キョロキョロ、キョロキョロ。冷たく硬い足場の上で、1匹の狐が戸惑うように辺りを見回している。

「本当にいいの?」と言いたげな狐に、ポニーテールの博士が静かに声をかける。

「……今日は特例なの。上層部……偉い人から、大事な事を知らされてね。」

博士の顔をキョトン、と見上げ首を傾げるその狐。

「ほら、あなたも彼も、今まで外に出て冒険なんて出来なかったじゃない?」

……そう、この狐、本来であれば収容されるべきオブジェクトだ。博士はSCP-150-JP報告書の実験記録を思い出す。

人間と500円玉の、「価値」を入れ換えたこの狐。
「直立不動の人間」になった500円玉と、自販機で使用できてしまった、元人間だった500円玉。

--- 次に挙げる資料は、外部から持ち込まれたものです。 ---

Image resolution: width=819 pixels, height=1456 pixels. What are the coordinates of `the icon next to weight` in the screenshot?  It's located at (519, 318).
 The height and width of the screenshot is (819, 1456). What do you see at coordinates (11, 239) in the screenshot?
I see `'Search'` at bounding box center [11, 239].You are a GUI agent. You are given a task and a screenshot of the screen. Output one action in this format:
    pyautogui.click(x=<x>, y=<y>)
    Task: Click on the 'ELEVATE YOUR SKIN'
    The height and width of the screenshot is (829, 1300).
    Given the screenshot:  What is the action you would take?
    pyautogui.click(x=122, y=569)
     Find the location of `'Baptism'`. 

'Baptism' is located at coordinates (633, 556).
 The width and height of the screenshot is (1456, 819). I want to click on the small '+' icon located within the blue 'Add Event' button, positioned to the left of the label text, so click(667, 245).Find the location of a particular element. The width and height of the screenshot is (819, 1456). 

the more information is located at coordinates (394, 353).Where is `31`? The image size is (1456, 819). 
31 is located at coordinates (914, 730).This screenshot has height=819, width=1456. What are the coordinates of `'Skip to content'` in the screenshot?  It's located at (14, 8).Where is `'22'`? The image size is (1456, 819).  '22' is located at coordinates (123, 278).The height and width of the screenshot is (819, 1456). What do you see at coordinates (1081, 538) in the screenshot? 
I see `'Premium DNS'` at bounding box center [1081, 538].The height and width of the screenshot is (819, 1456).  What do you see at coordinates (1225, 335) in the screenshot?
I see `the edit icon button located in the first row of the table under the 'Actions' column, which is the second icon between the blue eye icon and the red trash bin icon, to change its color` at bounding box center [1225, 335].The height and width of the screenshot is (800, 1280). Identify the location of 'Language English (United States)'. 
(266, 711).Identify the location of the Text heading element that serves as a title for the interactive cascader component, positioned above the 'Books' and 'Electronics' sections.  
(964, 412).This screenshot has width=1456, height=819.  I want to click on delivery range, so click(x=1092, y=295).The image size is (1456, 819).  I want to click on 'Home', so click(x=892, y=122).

(本来だったらあたし自身が、入れ換えられてるところね……)

博士は、SCP-150-JPを抱えて地下から縦穴を登る。



……もうこの期に及んでは、博士が入れ換えられるような心配は起こり得ないのだった。


(さぁ、上に行きましょう……。)












1人と1匹はささやかな、「最期のパーティー」へと向かうのだった。

















20██年4月30日


場所: S██-██17-プライム










僕は……、今もまだ妄想の中に居るのだろうか。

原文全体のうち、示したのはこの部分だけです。